===== Given information =====

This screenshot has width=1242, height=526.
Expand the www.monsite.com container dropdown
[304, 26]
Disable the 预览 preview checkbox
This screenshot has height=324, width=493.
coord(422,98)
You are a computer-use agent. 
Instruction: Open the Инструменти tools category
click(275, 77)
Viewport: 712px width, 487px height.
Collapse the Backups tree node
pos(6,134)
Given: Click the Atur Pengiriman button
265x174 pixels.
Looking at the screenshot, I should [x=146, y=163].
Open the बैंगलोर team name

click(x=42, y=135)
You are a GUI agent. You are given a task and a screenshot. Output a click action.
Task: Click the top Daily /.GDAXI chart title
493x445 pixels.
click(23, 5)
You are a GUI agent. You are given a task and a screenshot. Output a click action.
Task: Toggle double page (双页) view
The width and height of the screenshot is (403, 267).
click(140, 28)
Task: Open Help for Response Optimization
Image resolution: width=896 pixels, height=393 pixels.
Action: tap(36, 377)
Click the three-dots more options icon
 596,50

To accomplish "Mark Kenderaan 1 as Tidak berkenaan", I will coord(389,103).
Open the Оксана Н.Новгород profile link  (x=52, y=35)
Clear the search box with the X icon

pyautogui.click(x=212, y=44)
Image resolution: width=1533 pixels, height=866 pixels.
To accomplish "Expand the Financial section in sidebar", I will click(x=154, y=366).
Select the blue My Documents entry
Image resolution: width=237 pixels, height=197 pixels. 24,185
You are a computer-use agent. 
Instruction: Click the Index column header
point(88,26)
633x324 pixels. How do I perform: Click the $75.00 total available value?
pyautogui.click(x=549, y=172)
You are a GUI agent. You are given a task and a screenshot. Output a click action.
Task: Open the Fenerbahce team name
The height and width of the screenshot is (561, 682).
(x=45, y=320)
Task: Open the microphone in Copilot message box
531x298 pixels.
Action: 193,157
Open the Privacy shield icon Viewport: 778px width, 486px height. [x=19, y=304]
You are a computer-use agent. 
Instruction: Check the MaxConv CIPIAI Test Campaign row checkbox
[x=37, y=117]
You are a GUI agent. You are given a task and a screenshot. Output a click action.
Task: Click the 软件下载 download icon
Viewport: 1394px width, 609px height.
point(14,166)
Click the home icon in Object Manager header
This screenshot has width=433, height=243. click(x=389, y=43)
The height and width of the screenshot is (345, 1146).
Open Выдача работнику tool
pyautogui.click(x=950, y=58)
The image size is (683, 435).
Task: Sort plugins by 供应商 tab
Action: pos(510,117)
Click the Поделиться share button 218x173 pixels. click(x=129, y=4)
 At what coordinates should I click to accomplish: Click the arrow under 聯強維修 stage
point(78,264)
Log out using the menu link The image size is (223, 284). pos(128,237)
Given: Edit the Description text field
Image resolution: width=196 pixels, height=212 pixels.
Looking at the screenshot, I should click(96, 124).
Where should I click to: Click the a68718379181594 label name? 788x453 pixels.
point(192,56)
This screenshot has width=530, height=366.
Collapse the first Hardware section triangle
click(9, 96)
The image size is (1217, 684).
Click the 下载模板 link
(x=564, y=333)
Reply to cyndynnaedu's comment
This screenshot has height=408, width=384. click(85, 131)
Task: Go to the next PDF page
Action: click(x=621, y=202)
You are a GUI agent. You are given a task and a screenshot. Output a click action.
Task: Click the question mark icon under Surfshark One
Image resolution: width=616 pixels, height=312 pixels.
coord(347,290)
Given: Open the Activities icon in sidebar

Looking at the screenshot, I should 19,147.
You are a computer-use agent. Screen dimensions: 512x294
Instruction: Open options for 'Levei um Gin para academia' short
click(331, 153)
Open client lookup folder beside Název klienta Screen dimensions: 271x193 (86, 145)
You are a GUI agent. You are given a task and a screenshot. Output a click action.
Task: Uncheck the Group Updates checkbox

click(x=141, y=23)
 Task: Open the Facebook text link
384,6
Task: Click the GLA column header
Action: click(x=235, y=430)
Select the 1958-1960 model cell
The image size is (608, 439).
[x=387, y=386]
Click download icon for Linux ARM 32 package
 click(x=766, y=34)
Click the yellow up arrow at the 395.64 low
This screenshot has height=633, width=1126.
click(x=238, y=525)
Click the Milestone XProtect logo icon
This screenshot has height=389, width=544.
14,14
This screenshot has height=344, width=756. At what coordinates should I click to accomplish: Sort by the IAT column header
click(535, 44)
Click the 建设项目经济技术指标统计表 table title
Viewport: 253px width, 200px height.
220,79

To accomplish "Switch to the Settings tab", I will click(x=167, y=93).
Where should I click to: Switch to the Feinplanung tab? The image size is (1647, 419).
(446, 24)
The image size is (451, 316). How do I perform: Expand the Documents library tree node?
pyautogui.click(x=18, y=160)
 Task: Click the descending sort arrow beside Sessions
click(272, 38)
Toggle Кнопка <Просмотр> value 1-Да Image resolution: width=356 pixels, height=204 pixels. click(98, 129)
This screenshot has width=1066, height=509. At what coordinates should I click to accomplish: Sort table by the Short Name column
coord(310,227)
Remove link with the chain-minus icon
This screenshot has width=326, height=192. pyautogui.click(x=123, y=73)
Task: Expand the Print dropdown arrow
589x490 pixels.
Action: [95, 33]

=====

● **About this exercise**
Scanning the data above, copy out every line where "will" is found.

● **Answer**
To accomplish "Mark Kenderaan 1 as Tidak berkenaan", I will coord(389,103).
To accomplish "Expand the Financial section in sidebar", I will click(x=154, y=366).
To accomplish "Switch to the Settings tab", I will click(x=167, y=93).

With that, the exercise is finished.